§ **Requests**:
1. According to the article on the new chamber music series at Krannert Art Museum, how long will each performance last?
2. Carry on the article about the Krannert Art Museum chamber music series, picking up after its final sentence.

§ **Provided text**:
>>

CHAMPAIGN, Ill. — Works by Mozart and Mendelssohn as well as arrangements by jazz pianist Chick Corea and Stephen Sondheim will be performed this fall as part of a new chamber music series at Krannert Art Museum.
Obsidian Saxophone Quartet From left: Henning Schröder, J. Michael Holmes, Heidi Radtke Siberz, and Joyce Griggs | Photo courtesy Mike Siberz
A partnership between the museum and the School of Music, the series will comprise three free concerts in the Gelvin Noel Gallery at KAM that will feature University of Illinois faculty and student performers and artists-in-residence the Jupiter String Quartet. Each performance will be about an hour long.
“The series provides unique opportunities for the visual and performing arts on campus to intersect,” said music faculty member J. Michael Holmes, who developed the series with Anne Sautman and Julia Kelly, both at KAM. Sautman is the museum’s director of education and Kelly is a communications and marketing specialist.

<<

§ **Dataset extract**:

>>

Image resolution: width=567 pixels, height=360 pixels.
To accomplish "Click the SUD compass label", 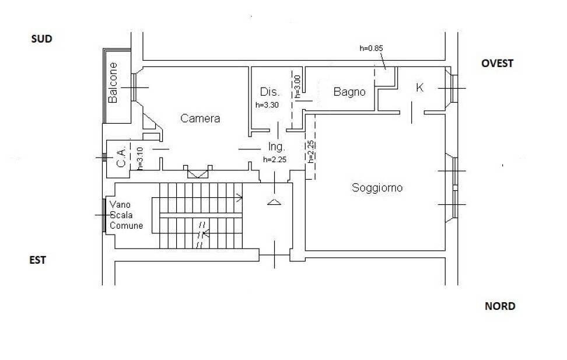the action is point(41,39).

<<

§ **Replies**:
1. About an hour

2.
“The audience will have the chance to experience a parlor style of music, where the audience and performers are all on one level,” said Holmes, who also is the School’s enrollment management director and a nationally acclaimed saxophonist. “It’s more intimate and there can be much more interaction between performers and listeners.”
The Jupiter String Quartet will open the series at 6:30 p.m. on Oct. 23 with a performance of Schubert’s Quartet in A Minor, D.804.
The Boston-based quartet — violinists Nelson Lee and Meg Freivogel, violist Liz Freivogel and cellist Daniel McDonough — has won numerous chamber music competitions and performed throughout Asia, Europe and North and South America.
Two quartets of graduate students will perform with the Jupiter Quartet. Cellist Juan Guillermo Mireles, violist Ryan Beauchamp and violinists Eun-Jeong Choi and Grace Yang will perform Mozart’s String Quartet in D minor, K.421.
The second student ensemble — cellist Seungwon Chung, violist Kim Uwate and violinists Seul Lee and Erika Zelda — will perform a piece by Mendelssohn or Mozart.
On Nov. 1 at 2 p.m., the Obsidian Saxophone Quartet will give the second concert in the series. Formed last year, the Obsidian Quartet comprises Illinois alumni Joyce Griggs, Holmes, Henning Schröder and Heidi Radtke Siberz.
Griggs, who plays tenor saxophone, is the School of Music’s associate director. Holmes plays soprano saxophone in the quartet. Schröder (baritone saxophone) is a professor of music at Ohio Northern University, and Siberz (alto saxophone) is a newly appointed saxophone professor at Butler University.
The Obsidian Quartet will present a recent work by Amos Gillespie, called “Providence of Zorn.”
The concert will be only the second time the composition has been performed, Holmes said.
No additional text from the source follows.